Promptfoo continues to play a role in Inspect-based evaluations. After the generate stage produces adversarial probes, the Promptfoo bridge passes those cases to the Inspect runner and the Target Lab adapter for execution. Specifically, Promptfoo handles:
  • Generated red-team cases — the adversarial probes from promptbeat generate become the task instructions fed into the Inspect environment.
  • Coding-agent assertions — Promptfoo assertion types apply to agent outputs before they reach the Inspect scorer.
  • Report compatibility — results flow back through Promptfoo’s reporting layer so you get a unified report alongside any non-Inspect cases in the same evaluation run.
  • Provider-based targets — for cases that do not need environment control, Promptfoo’s provider bridge handles direct LLM and HTTP targets in the same pipeline.
When Inspect is the runner, Promptbeat bridges Inspect logs, artifacts, and scorer results into the common trace and report contract so the final report covers all evaluation modes in one view.

Writing an adapter

To connect a custom benchmark environment to Promptbeat via Inspect, implement the six adapter components described in the adapter model section above. In practice this means providing:
  1. Setup script — a script or declarative config that seeds the workspace with the files and services your tasks require.

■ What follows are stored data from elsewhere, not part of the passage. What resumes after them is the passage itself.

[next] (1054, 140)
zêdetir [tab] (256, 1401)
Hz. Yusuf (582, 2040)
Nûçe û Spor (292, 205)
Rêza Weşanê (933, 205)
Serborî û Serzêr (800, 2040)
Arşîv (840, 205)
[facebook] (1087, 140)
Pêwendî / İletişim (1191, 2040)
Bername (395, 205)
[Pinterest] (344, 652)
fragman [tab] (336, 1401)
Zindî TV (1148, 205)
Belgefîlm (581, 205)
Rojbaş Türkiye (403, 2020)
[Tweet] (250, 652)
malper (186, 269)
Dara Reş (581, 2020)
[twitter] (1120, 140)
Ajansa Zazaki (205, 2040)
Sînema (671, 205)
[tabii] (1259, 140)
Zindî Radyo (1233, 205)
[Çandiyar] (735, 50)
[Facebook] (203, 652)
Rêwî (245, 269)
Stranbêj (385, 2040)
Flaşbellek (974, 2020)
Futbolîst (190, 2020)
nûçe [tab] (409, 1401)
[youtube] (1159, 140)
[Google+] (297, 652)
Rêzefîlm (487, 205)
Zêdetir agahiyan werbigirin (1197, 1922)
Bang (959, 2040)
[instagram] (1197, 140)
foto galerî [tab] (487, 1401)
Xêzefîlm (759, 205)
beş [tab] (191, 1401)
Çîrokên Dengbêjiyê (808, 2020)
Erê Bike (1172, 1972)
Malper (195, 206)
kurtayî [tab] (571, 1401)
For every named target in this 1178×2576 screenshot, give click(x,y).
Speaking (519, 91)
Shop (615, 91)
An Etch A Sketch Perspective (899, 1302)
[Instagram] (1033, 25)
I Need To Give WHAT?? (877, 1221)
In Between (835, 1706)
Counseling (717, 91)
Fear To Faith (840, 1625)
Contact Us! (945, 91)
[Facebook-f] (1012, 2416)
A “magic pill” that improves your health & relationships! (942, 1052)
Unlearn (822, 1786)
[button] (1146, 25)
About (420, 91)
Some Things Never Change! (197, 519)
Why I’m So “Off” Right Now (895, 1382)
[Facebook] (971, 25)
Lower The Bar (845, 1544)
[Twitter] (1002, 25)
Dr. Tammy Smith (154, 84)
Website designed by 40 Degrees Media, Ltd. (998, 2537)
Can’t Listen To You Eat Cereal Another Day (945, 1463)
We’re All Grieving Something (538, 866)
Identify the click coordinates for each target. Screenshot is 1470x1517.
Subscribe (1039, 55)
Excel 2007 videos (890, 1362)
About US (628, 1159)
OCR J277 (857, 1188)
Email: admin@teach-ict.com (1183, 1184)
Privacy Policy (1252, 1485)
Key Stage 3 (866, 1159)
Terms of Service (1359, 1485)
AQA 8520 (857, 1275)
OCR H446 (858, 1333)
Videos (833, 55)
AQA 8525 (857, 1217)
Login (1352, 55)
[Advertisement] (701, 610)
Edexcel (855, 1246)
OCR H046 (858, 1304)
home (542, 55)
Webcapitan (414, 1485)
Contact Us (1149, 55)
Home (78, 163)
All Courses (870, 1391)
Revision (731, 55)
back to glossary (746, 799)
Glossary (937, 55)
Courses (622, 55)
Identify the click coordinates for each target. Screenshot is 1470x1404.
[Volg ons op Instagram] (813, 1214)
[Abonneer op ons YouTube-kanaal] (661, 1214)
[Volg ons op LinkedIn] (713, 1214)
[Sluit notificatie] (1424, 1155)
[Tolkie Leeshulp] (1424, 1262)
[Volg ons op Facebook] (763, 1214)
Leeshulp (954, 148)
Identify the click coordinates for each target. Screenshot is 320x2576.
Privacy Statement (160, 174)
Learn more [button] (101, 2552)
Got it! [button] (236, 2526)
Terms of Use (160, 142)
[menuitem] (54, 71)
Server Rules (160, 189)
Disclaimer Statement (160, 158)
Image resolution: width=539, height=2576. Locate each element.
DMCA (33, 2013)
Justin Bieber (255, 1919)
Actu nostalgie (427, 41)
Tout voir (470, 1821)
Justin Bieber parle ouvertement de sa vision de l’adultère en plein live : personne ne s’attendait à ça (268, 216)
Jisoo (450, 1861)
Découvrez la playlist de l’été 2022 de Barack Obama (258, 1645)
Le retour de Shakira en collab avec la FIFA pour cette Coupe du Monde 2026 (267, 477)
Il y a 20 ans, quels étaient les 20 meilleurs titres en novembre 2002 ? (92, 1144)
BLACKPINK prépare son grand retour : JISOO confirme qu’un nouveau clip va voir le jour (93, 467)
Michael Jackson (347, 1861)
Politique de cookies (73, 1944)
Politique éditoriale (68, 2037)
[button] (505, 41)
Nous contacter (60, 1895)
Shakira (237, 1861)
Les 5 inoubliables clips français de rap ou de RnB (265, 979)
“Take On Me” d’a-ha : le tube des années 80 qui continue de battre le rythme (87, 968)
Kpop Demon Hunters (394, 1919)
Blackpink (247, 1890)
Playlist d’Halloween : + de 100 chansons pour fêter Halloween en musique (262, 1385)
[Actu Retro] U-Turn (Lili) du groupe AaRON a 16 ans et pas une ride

  2. Execution interface — the interface through which Inspect launches the agent and captures its interaction with the environment (shell session, tool call log, API trace).
  3. Hidden test suite — test files or a test runner that Inspect invokes after the agent finishes. These must not be visible to the agent at runtime.
  4. Scorer implementation — a function or script that reads hidden test results and returns a structured judgment Promptbeat can include in its report.
  5. Artifact capture config — declarations for which files, logs, and outputs Inspect should collect and forward to Promptbeat.
  6. Reset hook — a teardown step that returns the workspace to its baseline state before the next case runs.
Once your adapter implements all six, register it in your Promptbeat target profile and run ./bin/promptbeat validate to confirm the configuration is complete.
Inspect integration is designed for advanced use cases that require real environment control. If you are evaluating an LLM or HTTP agent without filesystem or terminal requirements, start with direct Codex SDK or HTTP agent targets — those cover the majority of safety evaluation scenarios with far less setup.
For the broader picture of how Agent App, Environment Adapter, and harness layers fit together, see the Target Lab Architecture page.